Stored data section start
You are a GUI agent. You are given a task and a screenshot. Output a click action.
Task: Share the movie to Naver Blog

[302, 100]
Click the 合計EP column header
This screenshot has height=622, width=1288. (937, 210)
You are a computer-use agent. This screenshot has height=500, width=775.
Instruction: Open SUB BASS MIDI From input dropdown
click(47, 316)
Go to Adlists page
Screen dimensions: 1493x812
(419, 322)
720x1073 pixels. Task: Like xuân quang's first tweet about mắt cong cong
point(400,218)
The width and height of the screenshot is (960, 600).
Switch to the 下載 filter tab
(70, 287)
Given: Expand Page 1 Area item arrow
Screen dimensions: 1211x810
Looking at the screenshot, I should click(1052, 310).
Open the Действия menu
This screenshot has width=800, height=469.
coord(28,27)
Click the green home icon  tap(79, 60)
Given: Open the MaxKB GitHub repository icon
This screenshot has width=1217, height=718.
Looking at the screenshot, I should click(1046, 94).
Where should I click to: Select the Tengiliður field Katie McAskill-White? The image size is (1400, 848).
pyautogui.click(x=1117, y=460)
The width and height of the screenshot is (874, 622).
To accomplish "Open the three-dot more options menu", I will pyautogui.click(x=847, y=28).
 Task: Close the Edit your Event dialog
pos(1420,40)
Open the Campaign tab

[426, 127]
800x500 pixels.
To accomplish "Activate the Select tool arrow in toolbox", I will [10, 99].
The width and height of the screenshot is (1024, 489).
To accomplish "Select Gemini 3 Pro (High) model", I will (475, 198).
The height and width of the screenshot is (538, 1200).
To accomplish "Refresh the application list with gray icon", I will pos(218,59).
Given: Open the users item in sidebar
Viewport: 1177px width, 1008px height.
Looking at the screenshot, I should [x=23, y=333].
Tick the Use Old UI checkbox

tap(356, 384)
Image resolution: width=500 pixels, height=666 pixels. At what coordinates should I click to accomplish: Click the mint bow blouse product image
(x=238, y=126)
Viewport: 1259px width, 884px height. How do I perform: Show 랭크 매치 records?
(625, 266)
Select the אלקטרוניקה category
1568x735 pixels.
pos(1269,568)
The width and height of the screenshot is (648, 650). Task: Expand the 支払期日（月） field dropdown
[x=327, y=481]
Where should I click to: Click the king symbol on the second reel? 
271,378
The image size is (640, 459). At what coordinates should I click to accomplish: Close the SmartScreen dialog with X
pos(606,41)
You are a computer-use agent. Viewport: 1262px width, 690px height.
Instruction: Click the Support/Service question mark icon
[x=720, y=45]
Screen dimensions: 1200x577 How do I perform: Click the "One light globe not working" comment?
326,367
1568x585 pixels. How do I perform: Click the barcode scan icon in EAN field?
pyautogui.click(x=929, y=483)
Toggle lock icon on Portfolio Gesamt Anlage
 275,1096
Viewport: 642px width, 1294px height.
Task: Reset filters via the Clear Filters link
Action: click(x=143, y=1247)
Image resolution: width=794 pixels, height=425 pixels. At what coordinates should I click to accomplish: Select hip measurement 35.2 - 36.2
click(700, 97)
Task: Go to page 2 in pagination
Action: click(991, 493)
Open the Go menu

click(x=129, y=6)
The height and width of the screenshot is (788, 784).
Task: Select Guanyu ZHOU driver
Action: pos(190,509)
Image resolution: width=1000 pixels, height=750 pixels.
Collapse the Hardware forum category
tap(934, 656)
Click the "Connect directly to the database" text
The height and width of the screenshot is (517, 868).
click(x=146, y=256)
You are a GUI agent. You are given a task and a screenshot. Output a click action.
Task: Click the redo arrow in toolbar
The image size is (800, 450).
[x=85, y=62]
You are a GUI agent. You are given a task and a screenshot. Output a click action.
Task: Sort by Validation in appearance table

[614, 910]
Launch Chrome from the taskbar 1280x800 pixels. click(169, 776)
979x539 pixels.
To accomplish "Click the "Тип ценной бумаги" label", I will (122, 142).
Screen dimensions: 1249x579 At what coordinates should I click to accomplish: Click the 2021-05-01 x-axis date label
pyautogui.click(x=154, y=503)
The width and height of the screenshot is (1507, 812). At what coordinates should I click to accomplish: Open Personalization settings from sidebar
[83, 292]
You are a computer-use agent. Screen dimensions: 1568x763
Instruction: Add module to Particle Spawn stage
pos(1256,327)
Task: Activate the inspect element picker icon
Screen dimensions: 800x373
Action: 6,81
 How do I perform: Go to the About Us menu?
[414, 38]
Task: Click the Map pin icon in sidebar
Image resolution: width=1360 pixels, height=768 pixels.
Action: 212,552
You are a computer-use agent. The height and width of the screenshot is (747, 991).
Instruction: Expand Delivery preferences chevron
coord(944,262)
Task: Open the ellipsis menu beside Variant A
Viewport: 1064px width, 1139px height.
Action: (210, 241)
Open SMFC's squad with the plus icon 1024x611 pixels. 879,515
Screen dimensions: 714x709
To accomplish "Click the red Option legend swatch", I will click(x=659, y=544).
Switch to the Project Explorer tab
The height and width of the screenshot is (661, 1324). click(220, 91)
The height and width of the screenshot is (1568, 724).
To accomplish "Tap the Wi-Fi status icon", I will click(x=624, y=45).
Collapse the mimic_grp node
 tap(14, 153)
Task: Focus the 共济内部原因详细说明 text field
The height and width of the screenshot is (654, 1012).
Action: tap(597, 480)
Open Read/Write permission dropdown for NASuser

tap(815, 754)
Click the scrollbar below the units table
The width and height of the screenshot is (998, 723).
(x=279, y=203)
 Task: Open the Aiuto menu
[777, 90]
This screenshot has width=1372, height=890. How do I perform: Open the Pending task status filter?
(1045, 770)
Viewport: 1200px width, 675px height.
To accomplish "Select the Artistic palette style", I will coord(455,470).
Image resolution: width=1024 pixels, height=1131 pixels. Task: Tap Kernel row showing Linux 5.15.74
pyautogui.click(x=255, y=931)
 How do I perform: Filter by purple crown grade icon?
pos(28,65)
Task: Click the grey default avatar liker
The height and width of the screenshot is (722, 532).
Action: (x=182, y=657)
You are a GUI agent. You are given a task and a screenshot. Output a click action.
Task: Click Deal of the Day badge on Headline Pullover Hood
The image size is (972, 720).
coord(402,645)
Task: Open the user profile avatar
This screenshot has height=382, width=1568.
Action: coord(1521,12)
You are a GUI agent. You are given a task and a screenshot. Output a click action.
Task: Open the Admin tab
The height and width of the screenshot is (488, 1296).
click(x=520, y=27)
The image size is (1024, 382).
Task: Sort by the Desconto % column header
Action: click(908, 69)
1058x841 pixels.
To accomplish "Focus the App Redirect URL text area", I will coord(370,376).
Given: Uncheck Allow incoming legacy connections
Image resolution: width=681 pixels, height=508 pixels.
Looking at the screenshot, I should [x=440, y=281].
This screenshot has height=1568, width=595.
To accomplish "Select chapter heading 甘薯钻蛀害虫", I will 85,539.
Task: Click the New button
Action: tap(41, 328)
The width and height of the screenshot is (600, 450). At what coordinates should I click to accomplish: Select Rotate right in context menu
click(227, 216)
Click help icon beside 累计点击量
Stored data section end
● Problem to work on
Please, from the entries above, set down exactly the lines from the one containing "Task: Click Deal" through the one containing "Task: Open the Admin tab", and only those.

● Expected answer
Task: Click Deal of the Day badge on Headline Pullover Hood
The image size is (972, 720).
coord(402,645)
Task: Open the user profile avatar
This screenshot has height=382, width=1568.
Action: coord(1521,12)
You are a GUI agent. You are given a task and a screenshot. Output a click action.
Task: Open the Admin tab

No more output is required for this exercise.